Sony Rx10iii in-camera HDR. Processed in Polarr on my iPad Pro. My own shadow removed from right center at the bottom with TouchRetouch.
If you follow my work at all, you will recognize this pond as one of my favorite locations around home…in any and all seasons. Here, at the beginning of winter, with first ice. It was a difficult exposure, with the sky too bright and the landscape in shadow, but worth the effort.
Sony RX10iii in-camera HDR. Nominal exposure: 1/500th @ ISO 100 @ f4. Processed for a somewhat high key effect in Snapseed on my Android tablet.
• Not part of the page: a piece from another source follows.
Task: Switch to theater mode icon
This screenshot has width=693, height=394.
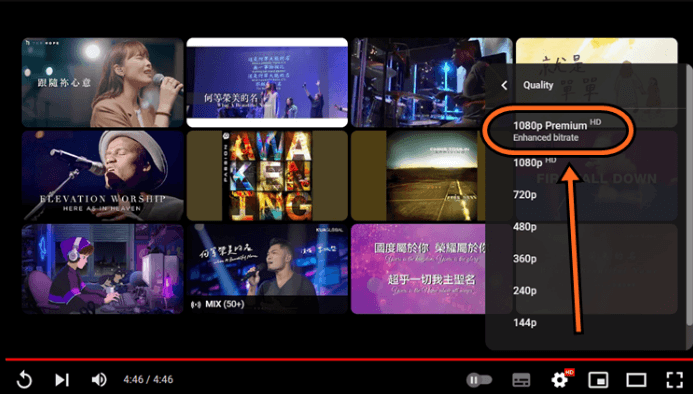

“If your eye is generous, your whole being is full of light!” Jesus
I am pretty sure this Black-crowned Night Heron has nested at Factory to Pasture Pond for at least four years. At the very least, I have seen it (or another BCNH) there, spring and summer, for each of those years. Now Factory to Pasture Pond is my own name for the place, and it makes it sound much grander than it is. It is actually just a little wetland caught between Factory to Pasture Road and two paved parking lots…the remnant, perhaps of a more extensive wetland that was bisected by the road and contained by pavement years ago. I visit it regularly for dragonflies in the summer. There are turtles, and, at least arguably, Black-crowned Night Herons, and a variety of other common nesting birds…but it is surrounded by factory buildings on 3 sides. By August, in a hot dry summer, it can shrink by a third, but it is a year round pond. And it is only a few blocks from Main Street Kennebunk…definitely “in-town”…not exactly urban, since we are talking a village of 5612 here, but pretty close. 5612 humans and at least two Black-crowned Night Herons. 🙂
I am always amazed at how resilient the creation is. We can pave it. We can cover it over with factory buildings and our houses. We can till it and plant all manner of intensive crops. We can ditch and drain wetlands. We can channelize rivers. We can rearrange and manage the landscape to meet our needs and purposes. But creation, what we call nature, always finds a way back in. Roots crack pavement. Water seeps under roads. Silt fills channels and willows and cattails grow. Great Horned Owls nest in cemeteries. Black-crowned Night Herons nest in parks and on golf courses…and in tiny remnant wetlands right in town. The generous eye sees all this reclaiming of the space we think of as our own, as human space, as a good thing. Creation refusing to take no for an answer. Creation reminding us, always, that we a part and parcel of all that lives, and that all that lives is essential to our being…to our being filled with light and life and hope.
So, seeing the Black-crowned Night Heron at Factory to Pasture Pond in down-town Kennebunk delights me. It is what the generous eye delights to see. Happy Sunday!